On September 9, 2014, then-Governor Jerry Brown of California signed into law Assembly Bill No. 2365. The law, which went into effect in January of 2015, prohibits contracts for the sale or lease of consumer goods from including a provision waiving the consumer’s right “to make any statement regarding the seller or lessor or its employees or agents, or concerning the goods or services.” The law, which became colloquially known as the “Right to Gripe” Law, also makes it unlawful to threaten or seek to enforce such a provision or to penalize a consumer for making any statement protected by the law. The law imposes penalties ranging from $2,500 to $10,000 per violation and preserves “any other relief or remedy provided by law.”
A similar federal law was signed into law in 2016, and it provides an instructive contrast to the California Law. The federal Consumer Review Fairness Act of 2016 limits its protection to customer reviews, performance assessments, and other similar analyses of goods, services, or the conduct of the other party to the consumer contract. The federal law also differs in that it provides for thoughtful exceptions to the prohibition, including customer statements that contain trade secrets or unlawful content and customer statements that are “clearly false or misleading.”
A bill that is working its way through the Utah State Legislature also limits itself to clauses that restrict “consumer reviews” and provides a number of exceptions. The bill notably differs from the California law in that it provides for exclusive enforcement by the Division of Consumer Protection of Utah’s Department of Commerce. There is no private right of action. A Maryland statute prohibiting non-disparagement clauses in consumer contracts was signed into law in the wake of California’s “Right to Gripe” Law, but the Maryland law also carves out prohibitions on disclosures of proprietary information and specifically states that it does not limit defamation lawsuits against consumers.

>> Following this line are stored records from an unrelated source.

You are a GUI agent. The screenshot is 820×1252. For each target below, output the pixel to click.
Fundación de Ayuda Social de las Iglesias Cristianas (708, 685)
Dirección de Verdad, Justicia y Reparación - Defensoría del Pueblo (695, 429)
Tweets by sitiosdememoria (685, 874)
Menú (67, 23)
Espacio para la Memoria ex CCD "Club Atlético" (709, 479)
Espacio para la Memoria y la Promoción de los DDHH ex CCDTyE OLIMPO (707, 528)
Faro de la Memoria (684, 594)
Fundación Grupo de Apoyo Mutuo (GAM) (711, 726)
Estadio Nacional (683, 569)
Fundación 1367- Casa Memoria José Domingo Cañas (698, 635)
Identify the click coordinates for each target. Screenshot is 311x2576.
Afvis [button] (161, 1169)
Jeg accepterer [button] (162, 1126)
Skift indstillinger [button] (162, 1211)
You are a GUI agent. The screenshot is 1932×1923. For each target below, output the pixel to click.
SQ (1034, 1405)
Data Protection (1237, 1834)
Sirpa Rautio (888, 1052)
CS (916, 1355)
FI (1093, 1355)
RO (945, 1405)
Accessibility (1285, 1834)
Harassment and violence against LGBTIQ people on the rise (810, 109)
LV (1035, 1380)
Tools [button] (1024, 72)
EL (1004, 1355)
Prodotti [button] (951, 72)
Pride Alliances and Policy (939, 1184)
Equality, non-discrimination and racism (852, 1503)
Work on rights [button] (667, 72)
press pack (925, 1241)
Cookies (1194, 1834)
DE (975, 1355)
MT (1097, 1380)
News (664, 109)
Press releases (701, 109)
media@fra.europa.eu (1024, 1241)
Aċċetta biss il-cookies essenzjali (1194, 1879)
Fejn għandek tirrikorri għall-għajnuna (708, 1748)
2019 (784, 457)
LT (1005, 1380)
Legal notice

Because the California law is written so broadly and without specific exceptions or exclusions, plaintiffs’ attorneys have filed class actions that are testing the limits of the law’s application. The law prohibits a certain type of language in consumer contracts—and these contracts generally use the same language with every customer—so the claims are ready-made for class actions.
Recently, suits have been filed against financial institutions challenging contractual prohibitions on using the financial institution’s money-transfer services in a way that exposes the financial institution to liability or brand damage. The context makes it clear that these provisions were intended to prohibit certain types of conduct, not statements. But without much case law interpreting the statute and defining the contours of its prohibition, these cases may be expensive for companies to litigate, even if they ultimately prevail.
We will be closely following these cases as they develop (as will, I am sure, the plaintiffs’ bar). Their outcome could have a significant impact on how many of these class actions are filed in the coming years and how consumer contracts are drafted to avoid having to defend against them.